- Given information -
§ §

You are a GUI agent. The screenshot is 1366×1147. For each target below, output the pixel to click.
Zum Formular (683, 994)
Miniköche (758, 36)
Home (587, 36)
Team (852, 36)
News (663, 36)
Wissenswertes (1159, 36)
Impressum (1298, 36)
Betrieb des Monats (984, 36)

§ §

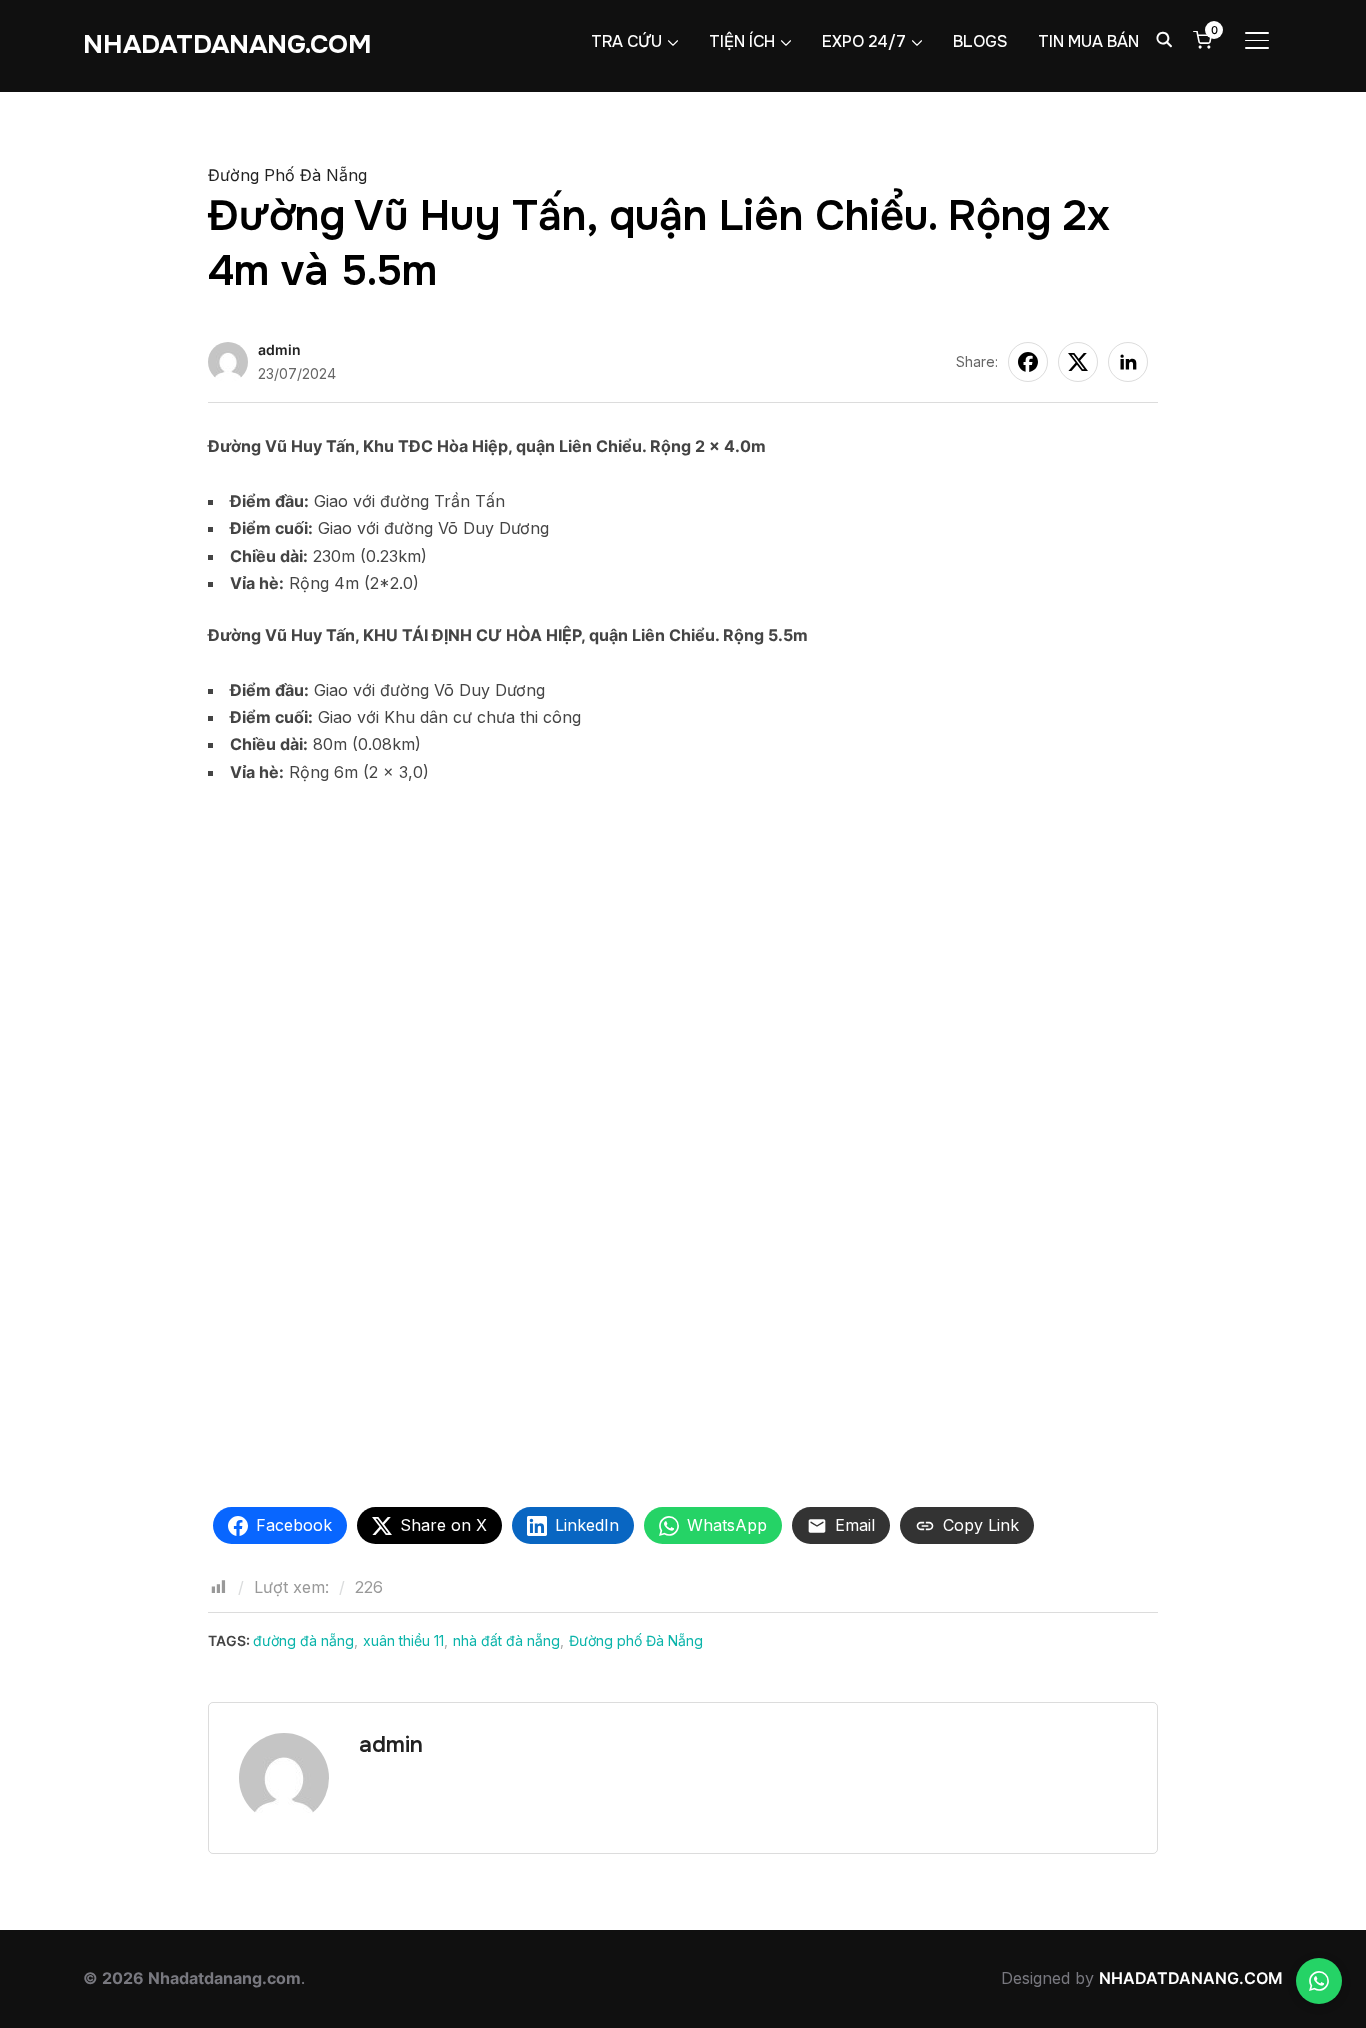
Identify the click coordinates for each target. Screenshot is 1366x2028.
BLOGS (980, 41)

§ §

- Exercise directions -
Scan the records for the string "click" and report each line where it occurs.

- Response to the task -
You are a GUI agent. The screenshot is 1366×1147. For each target below, output the pixel to click.
Identify the click coordinates for each target. Screenshot is 1366x2028.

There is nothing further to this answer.